Vita Chiesa

«SE SCOPPIASSE LA PACE…», DOCUMENTO DELLA COMUNITA’ DI CAMALDOLI

«Grande trepidazione per la pace» e «indignazione per la guerra». È con questi sentimenti che la Comunità monastica di Camaldoli ha vissuto la Giornata di digiuno e preghiera per la pace, indetta da Giovanni Paolo II. Al termine della Giornata la comunità, stimolata anche dall’intervento dei vescovi toscani, ha messo per scritto in un breve documento alcuni punti fermi «che – scrivono -formeranno una specie di pro-memoria per il nostro stesso esame di coscienza nel periodo quaresimale».Ecco il testo integrale del documento: Ai fratelli e alle sorelle delle Chiese in Italiaa tutti gli uomini e alle donne di buona volontà presenti nel nostro paese«E se scoppiasse la pace…» Scriviamo queste brevi note al termine della Giornata di digiuno e di preghiera per la pace che è stata il Mercoledì delle ceneri, secondo le indicazioni di Giovanni Paolo II, che in questi giorni ha in corso un estremo tentativo di mediazione per scongiurare una guerra ormai strisciante ai confini dell’Iraq: spes contra spem!

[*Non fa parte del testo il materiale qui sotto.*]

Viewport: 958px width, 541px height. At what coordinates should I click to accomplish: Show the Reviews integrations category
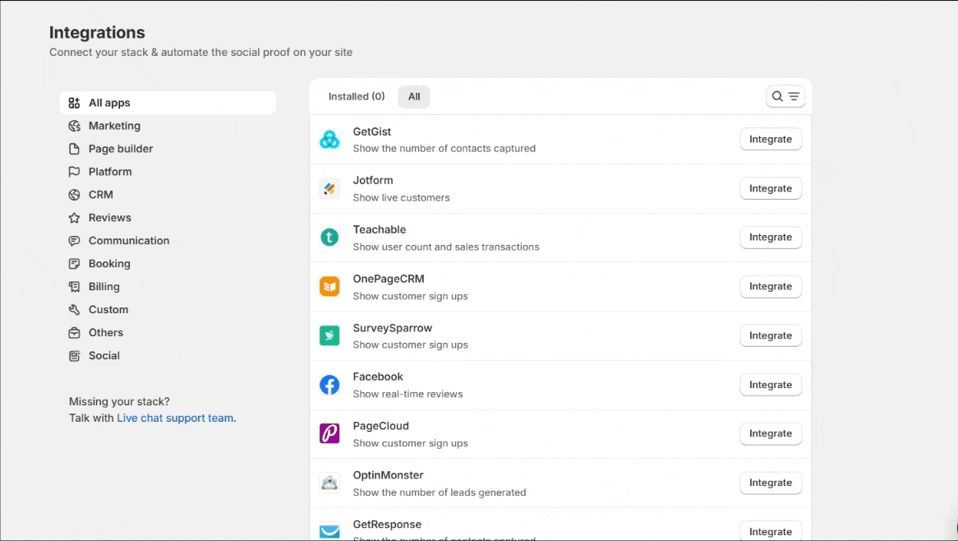pos(109,218)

Ci preme vivamente ora, come monaci, comunicare a voi tutti il sentimento di grande trepidazione per la pace e di indignazione per la guerra che ci ha attraversato negli ultimi due mesi, a partire dalla tradizionale Giornata di preghiera per la pace del 1 gennaio. Oltre ai documenti e alle prese di posizione di credenti e di laici, di religiosi e politici di tutto il mondo; oltre all’incoraggiamento personale verso coloro che hanno manifestato il 15 febbraio contro la prosecuzione della “guerra del Golfo”, siamo stati confortati dalle sagge parole presenti in un breve e accorato comunicato ufficiale (in data 28 gennaio), scritto dai vescovi della Regione Toscana a cui la Comunità monastica di Camaldoli appartiene. Ci permettiamo di sottolineare i punti che ci hanno maggiormente colpito, che formeranno una specie di “pro-memoria” per il nostro stesso esame di coscienza nel periodo quaresimale.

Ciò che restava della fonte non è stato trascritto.